__Excerpt to read__:
Segment Open
- Eastbrook, Maine Location within the state of Maine
- Coordinates: 44°41′32″N 68°15′20″W﻿ / ﻿44.69222°N 68.25556°W
- Country: United States
- State: Maine
- County: Hancock

Area
- • Total: 37.65 sq mi (97.51 km^{2})
- • Land: 33.35 sq mi (86.38 km^{2})
- • Water: 4.30 sq mi (11.14 km^{2})
- Elevation: 217 ft (66 m)

Population (2020)
- • Total: 424
- • Density: 13/sq mi (4.9/km^{2})
- Time zone: UTC-5 (Eastern (EST))
- • Summer (DST): UTC-4 (EDT)
- ZIP code: 04634
- Area code: 207
- FIPS code: 23-19770
- GNIS feature ID: 582452
- Website: www.eastbrookme.com

= Eastbrook, Maine =

Town in Maine, United States

Eastbrook is a town in Hancock County, Maine, United States. The population was 424 at the 2020 census.

==Geography==
According to the United States Census Bureau, the town has a total area of 37.65 sqmi, of which 33.35 sqmi is land and 4.30 sqmi is water.

The Municipality's territory encompasses several lakes (also termed 'ponds'), wetlands, marshes/bogs, nature preserve, blueberry barrens, and woodland, which include but are not limited to:

- Scammons Pond: an inter-locking chain of bodies-of-water
- Molasses Pond: one of the larger lakes in the Town that is shared between Eastbrook and Franklin, Maine and surrounding Townships
- Molasses Pond Bog: wetland/marshland adjacent to Molasses Pond; part of the Stone Dam Watershed.
Segment Closed
__Recorded information__:
Segment Open
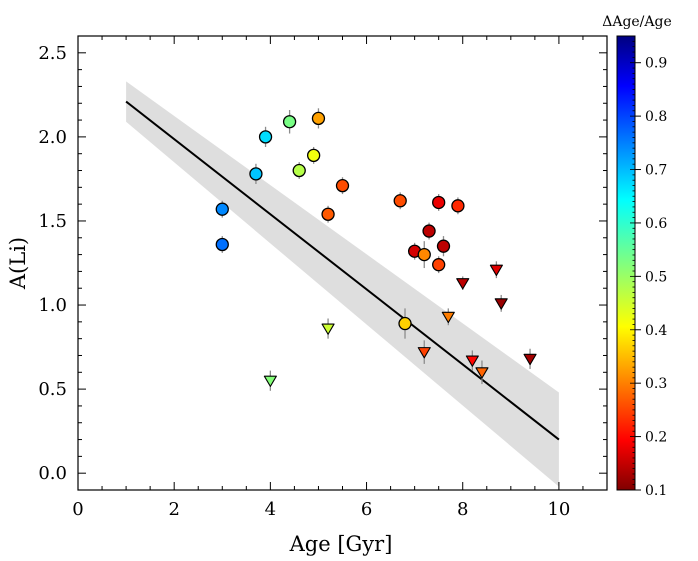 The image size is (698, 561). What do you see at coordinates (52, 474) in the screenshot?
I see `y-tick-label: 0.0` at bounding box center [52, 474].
Segment Closed
Segment Open
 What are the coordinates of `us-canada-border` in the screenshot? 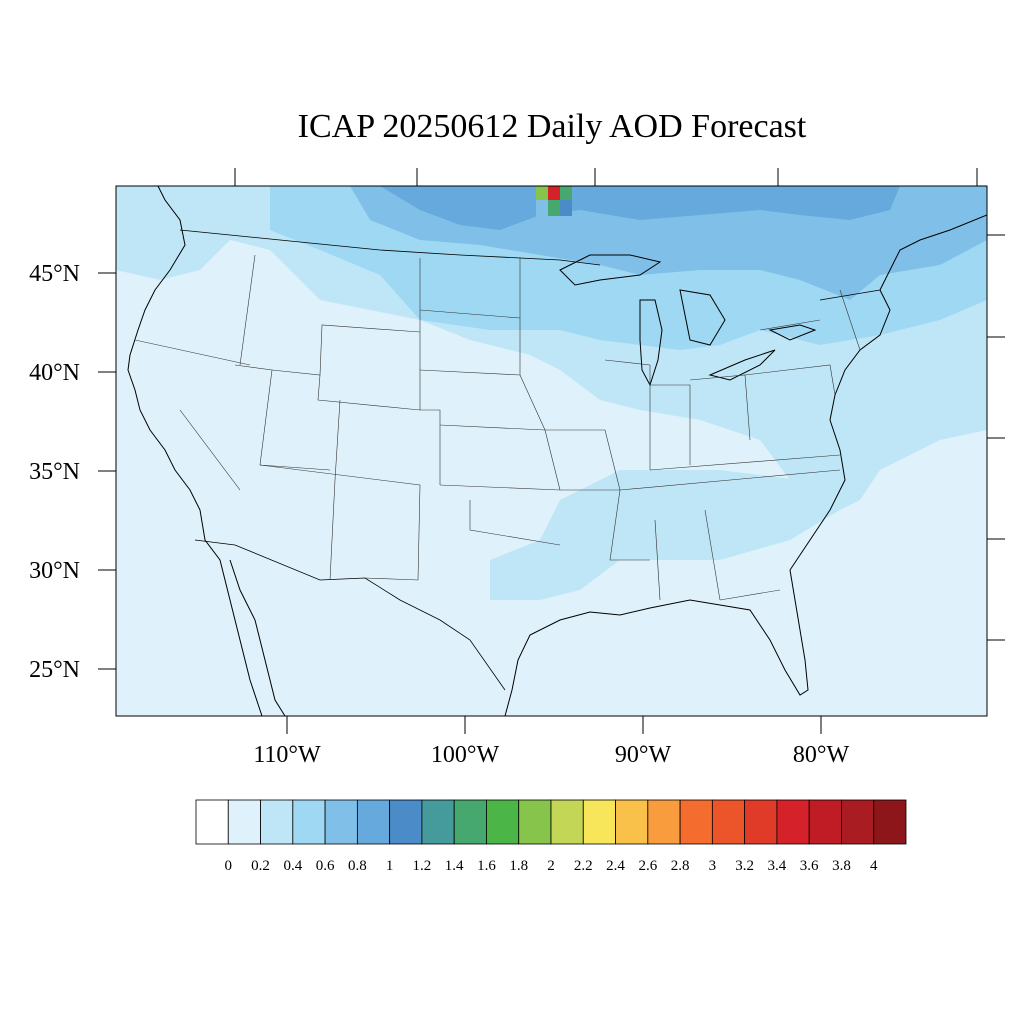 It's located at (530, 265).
Segment Closed
Segment Open
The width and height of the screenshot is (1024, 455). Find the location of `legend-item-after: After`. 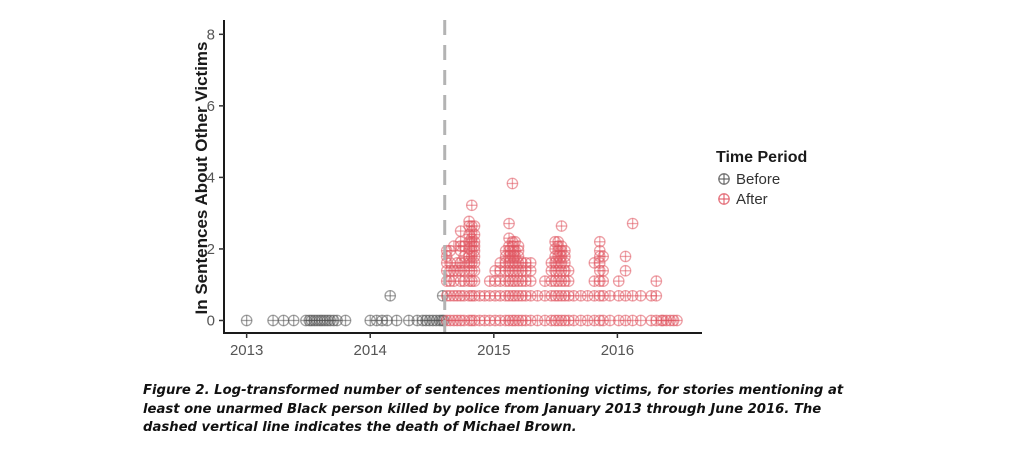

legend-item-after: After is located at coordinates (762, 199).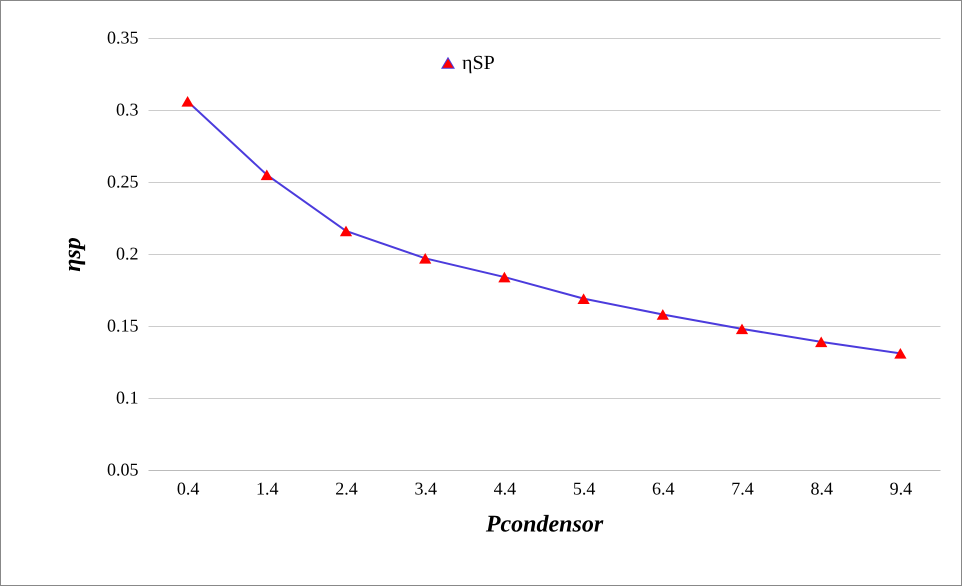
Segment Closed
__Problem 1__:
From the Eastbrook, Maine text, write out the part that opens with the words "- Eastbrook, Maine" and closes with "Population (2020)".
__Problem 2__:
According to the Eastbrook, Maine text, which pond does Eastbrook share with Franklin, Maine?

__Expected output 1__:
- Eastbrook, Maine Location within the state of Maine
- Coordinates: 44°41′32″N 68°15′20″W﻿ / ﻿44.69222°N 68.25556°W
- Country: United States
- State: Maine
- County: Hancock

Area
- • Total: 37.65 sq mi (97.51 km^{2})
- • Land: 33.35 sq mi (86.38 km^{2})
- • Water: 4.30 sq mi (11.14 km^{2})
- Elevation: 217 ft (66 m)

Population (2020)

__Expected output 2__:
Molasses Pond